Now this is of course not to say that all covers are horrible. String Cheese’s versions of "Birdland" that I’ve heard have been pretty phenomenal. Widespread’s "Hot In Herre" from this past Halloween gets my vote for cover of the year. And then there’s Umphrey’s McGee. These guys routinely amaze me with their amazing ability to make covers cool. Their recent encore of "The Song Remains The Same" from the Bowery Ballroom in New York had the crowd dancing for more (until Brandon commented that they had to go because of a busted drum). And based on their version of "Billie Jean," the King Of Pop should look no further than South Bend to secure a touring band (assuming he ventures out into sunlight ever again.)

And then, of course, there are the songs that are just screaming to be covered.

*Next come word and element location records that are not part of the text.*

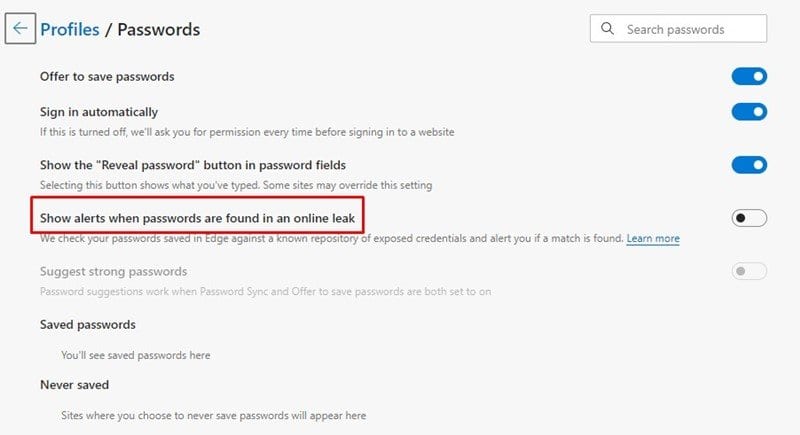This screenshot has height=435, width=800.
Task: Toggle the Reveal password button setting
Action: pos(749,165)
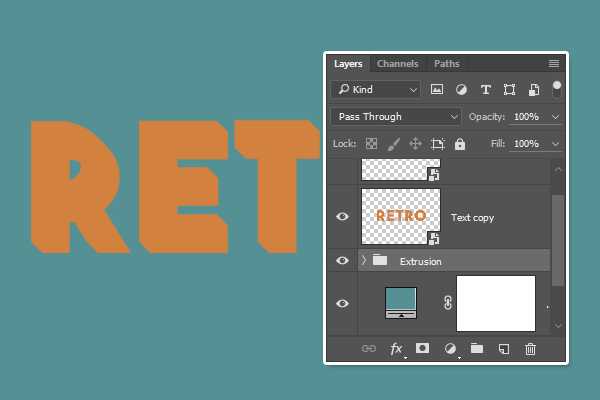This screenshot has width=600, height=400.
Task: Lock all on the selected layer
Action: (460, 144)

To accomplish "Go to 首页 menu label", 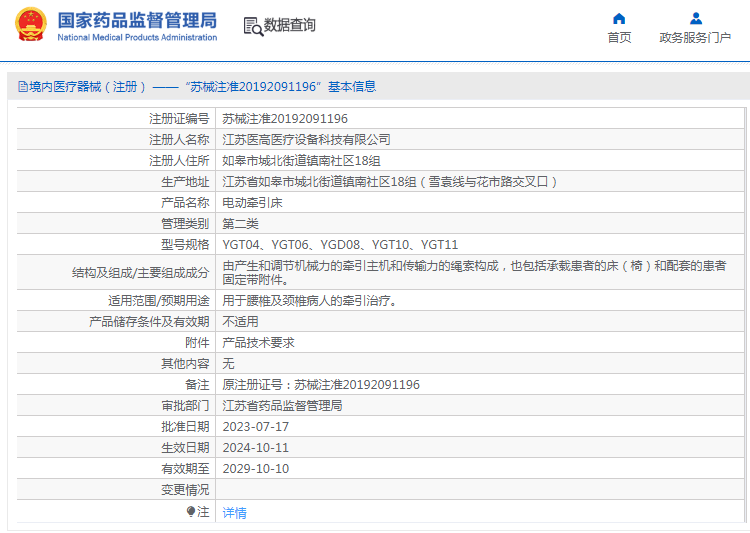I will point(619,37).
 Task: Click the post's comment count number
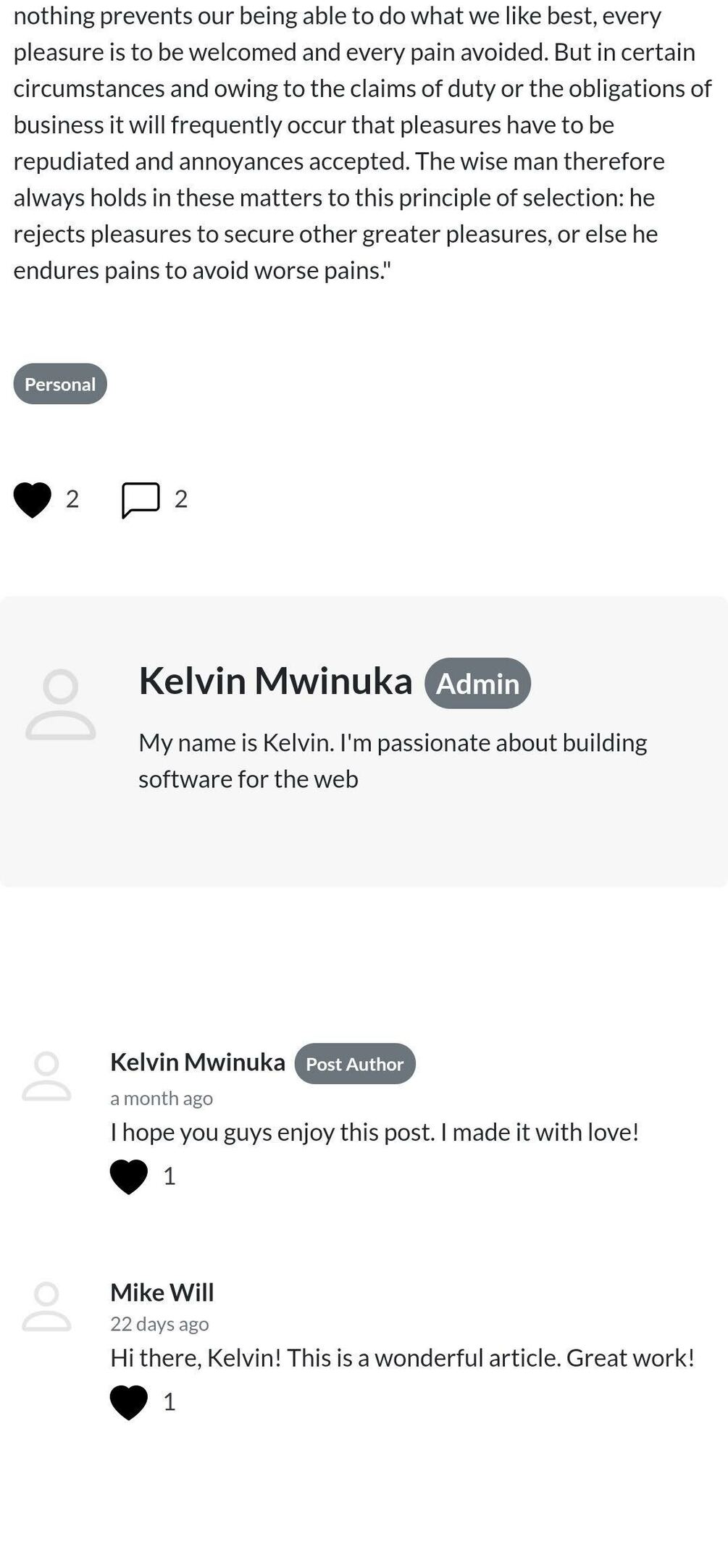click(181, 499)
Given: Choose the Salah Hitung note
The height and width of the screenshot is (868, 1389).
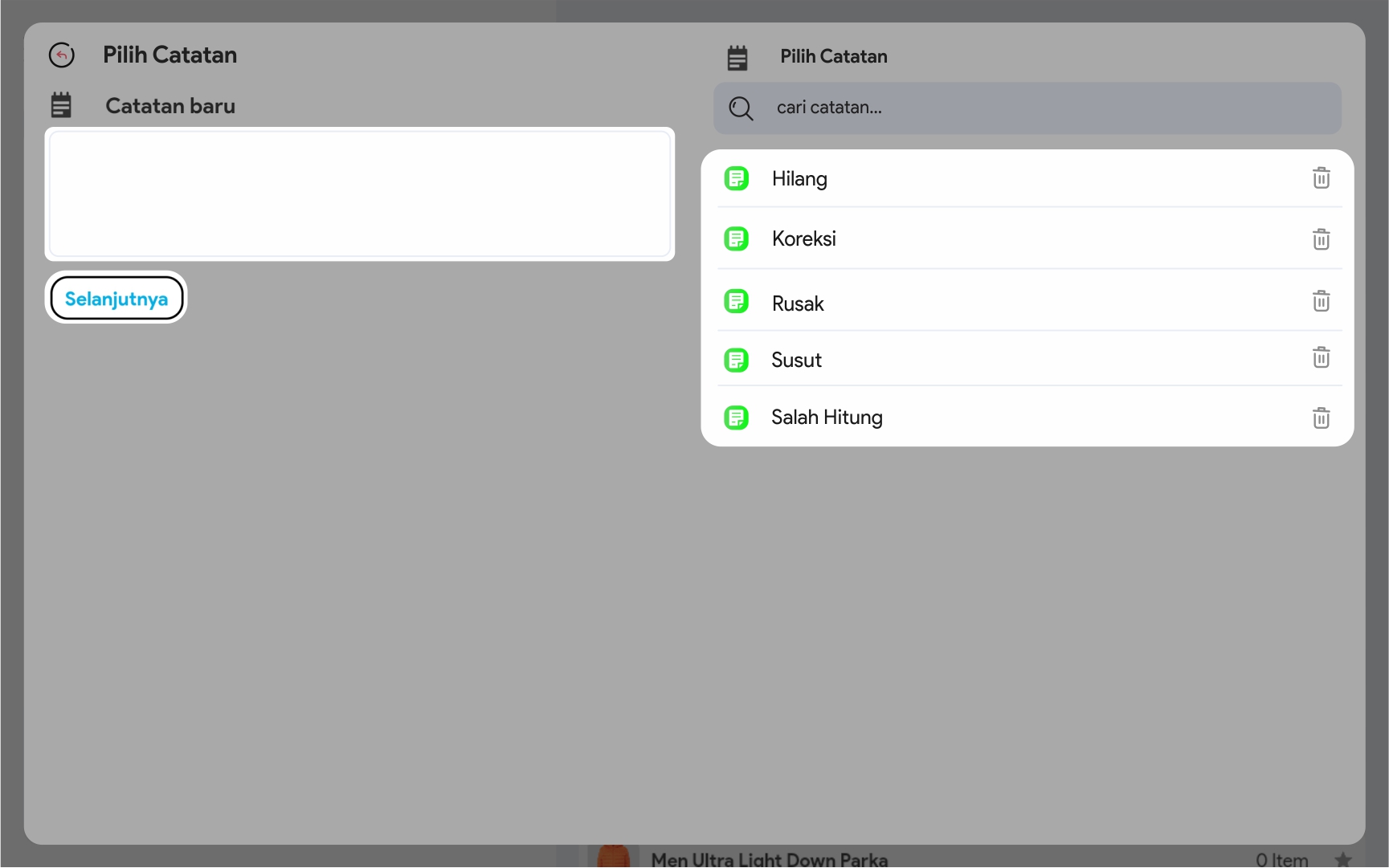Looking at the screenshot, I should click(827, 418).
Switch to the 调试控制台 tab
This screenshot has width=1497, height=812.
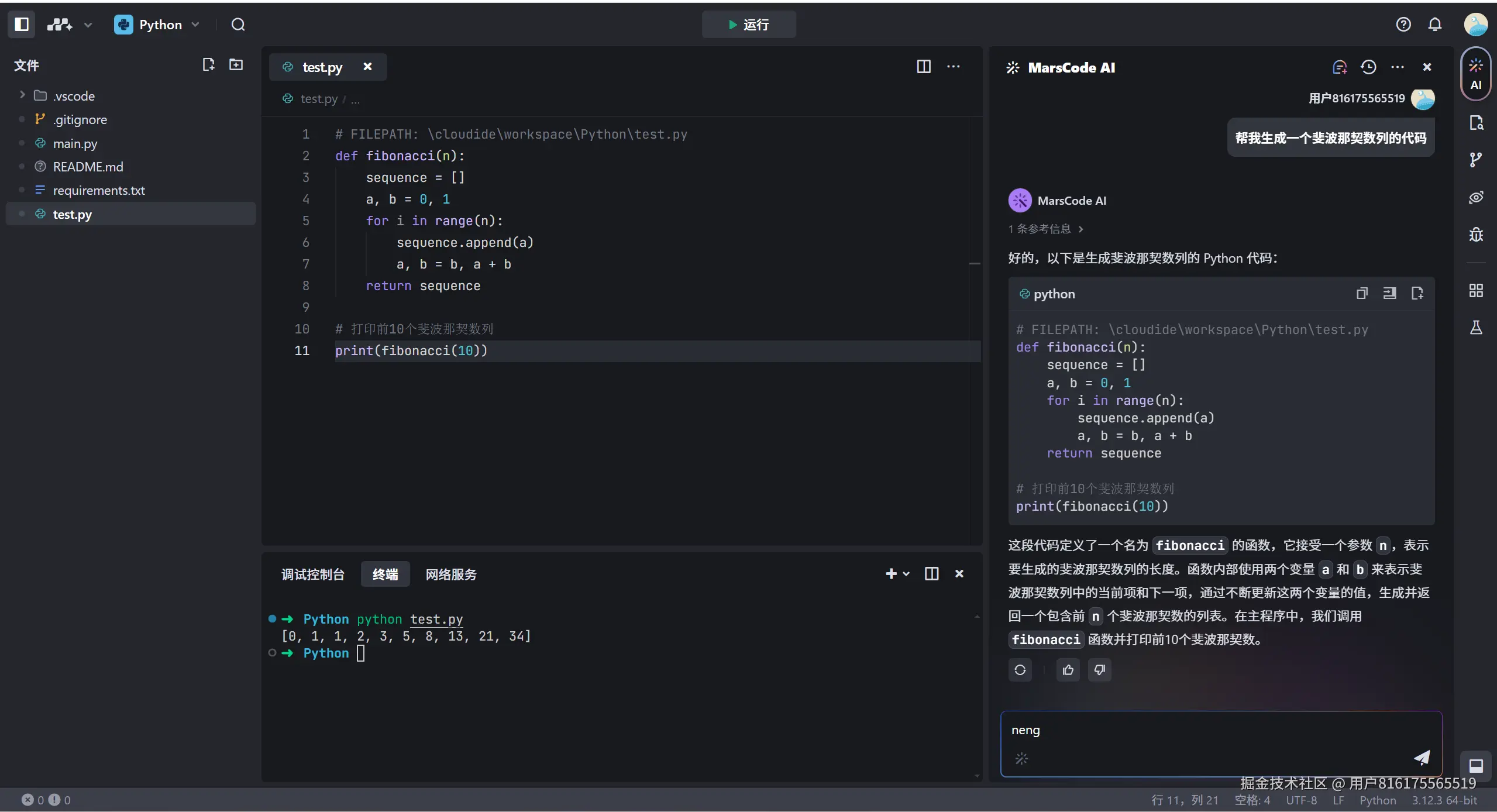click(313, 574)
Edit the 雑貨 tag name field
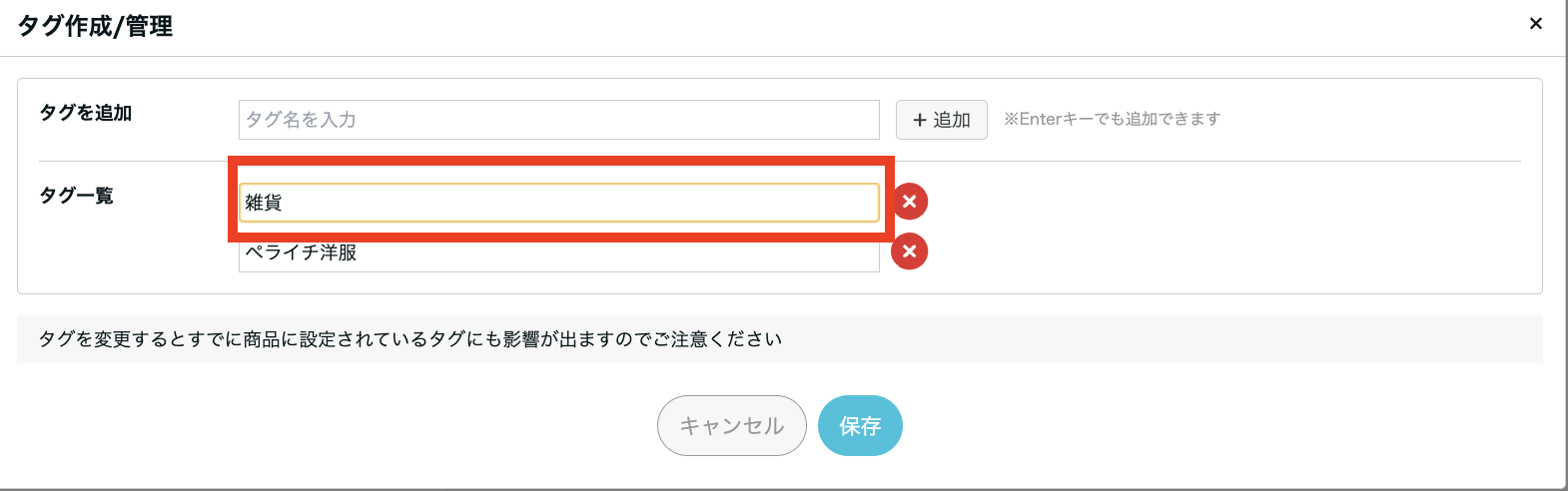 pos(558,203)
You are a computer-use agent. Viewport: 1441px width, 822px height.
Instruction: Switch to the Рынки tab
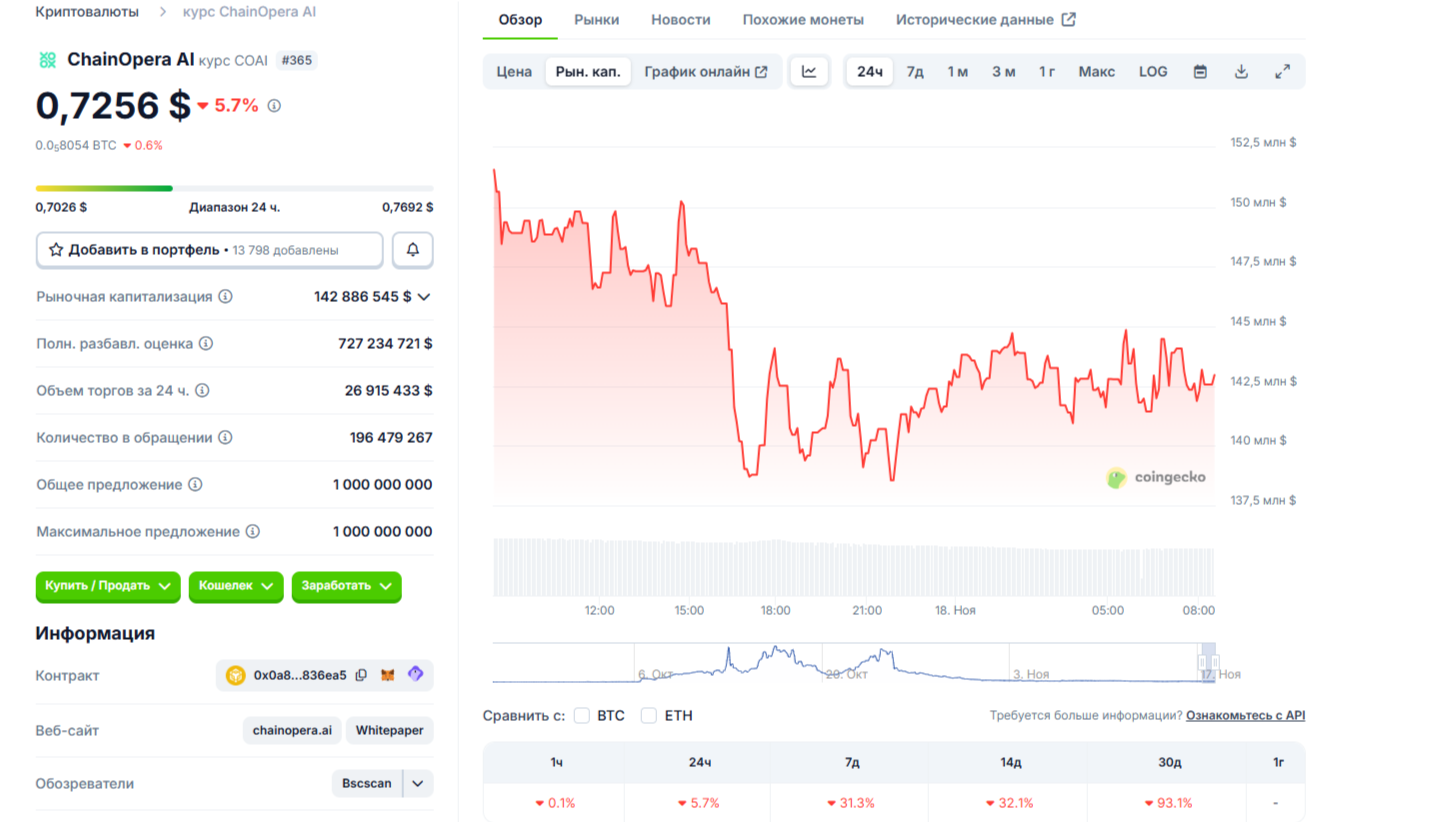pyautogui.click(x=596, y=20)
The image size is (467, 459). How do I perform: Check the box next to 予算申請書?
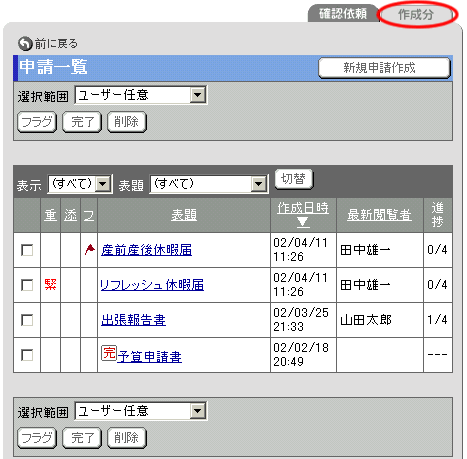pos(27,355)
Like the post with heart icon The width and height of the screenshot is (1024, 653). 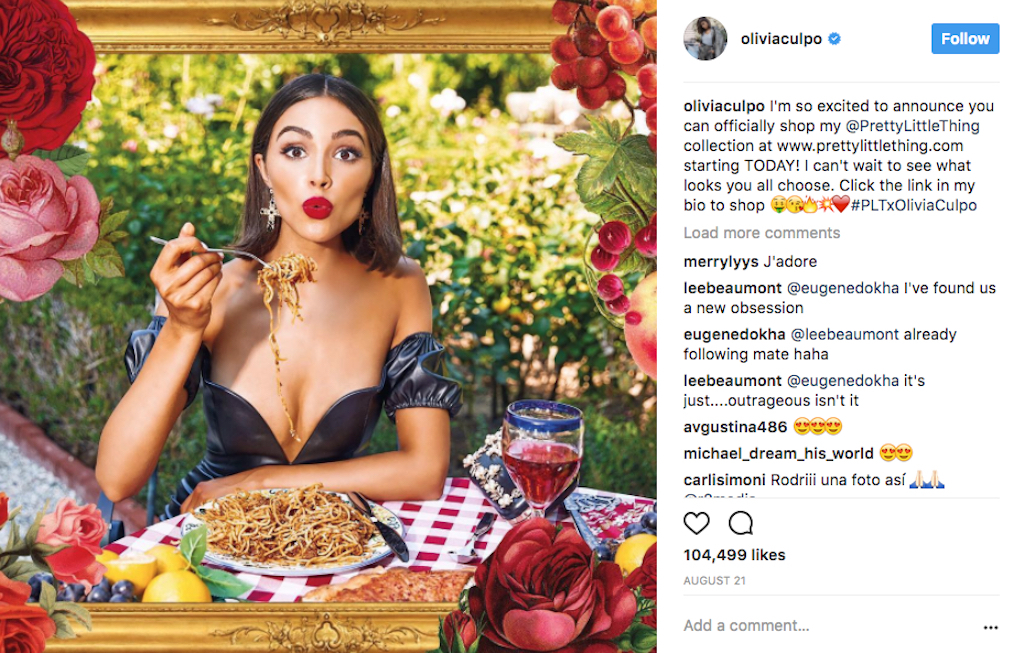[696, 523]
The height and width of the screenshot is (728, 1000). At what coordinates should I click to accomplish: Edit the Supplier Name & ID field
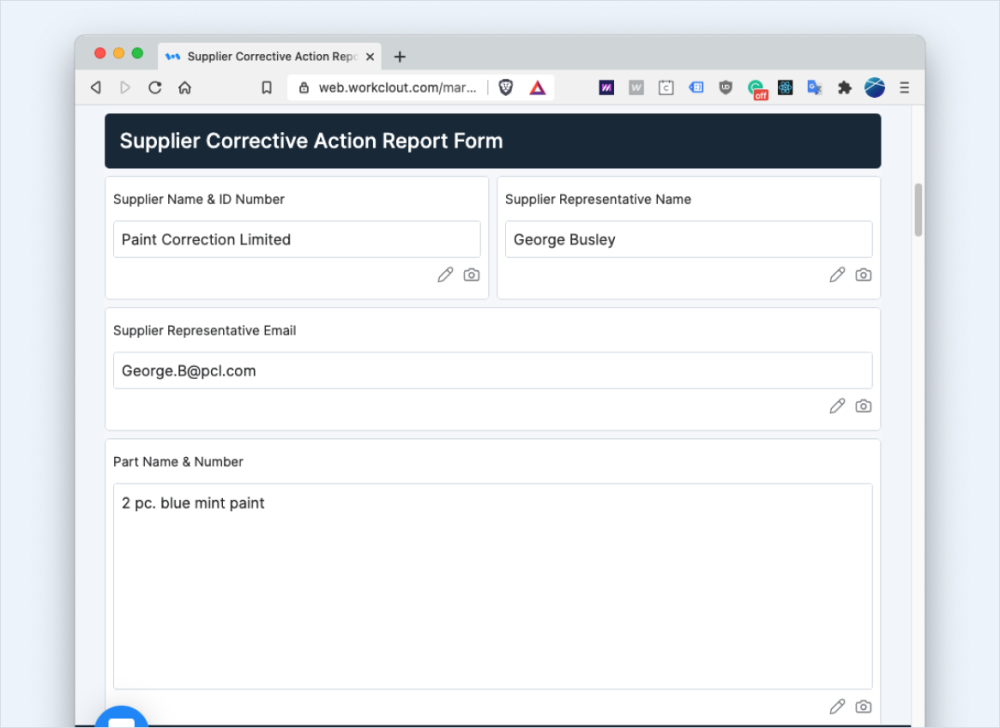tap(444, 274)
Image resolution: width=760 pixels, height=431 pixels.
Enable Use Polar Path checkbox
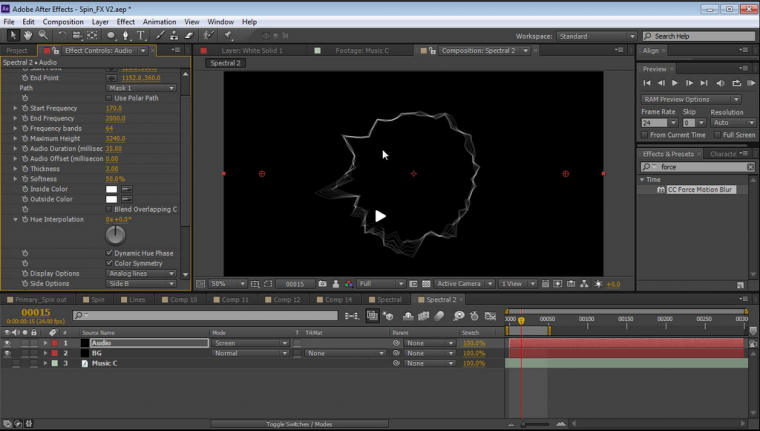(108, 98)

For example, I always felt that the Dead should have done "A Whiter Shade Of Pale" by Procol Harum. The song has everything: Popular among their fans (but not TOO popular). Lyrics right in Jerry’s wheelhouse ("But the crowd called out for more!"). And rhythmically it fit perfectly in the "Jerry ballad" section of a Dead show. After August 9th, 1995, though, it became a moot point. But hey String Cheese, it’s not too late for you. Do you guys know George Benson’s "Give Me The Night"? Take a look at the lyrics: "Cause there’s music in the air/ And lots of lovin’ everywhere/ So gimme the night." Or even the opening line: "Whenever dark has fallen/ You know the spirit of the party/ Starts to come alive." Just TRY and tell me those lines wouldn’t get a huge reaction in the Hula Hoop demographic. Then there’s Particle. I mean is it possible that they’ve NEVER heard the Miami Vice theme song? They absolutely KILL Pink Floyd (in a good way). Imagine what they could do with Jan Hammer! But most glaring to me is the fact that Widespread has never covered "Midnight Train To Georgia." This one is a moral imperative. Picture it: The Greek Theatre in Los Angeles. Last encore of the tour. JB steps to the mic and sings, "LA…proved too much for the man." By the time he gets to "So he’s leavin’/ On that midnight train to Georgia" half the Peachtree state would already know about it via cell phone, two way, or whatever.

Look, I’m not picking on these guys. I love these bands. You love these bands. They write tremendous songs on their own. So why do they feel the need to play someone else’s? And if the song sucks to begin with, explain to me why we need to hear THEM cover it? I understand that musicians like to pay homage to their roots by covering the music they love. But come on. For the love of all that is good and holy in this world, please leave "Willie The Pimp" at soundcheck and we’ll all be happier people.

Some people still know Jim Wrantz as Jonathan Denbo.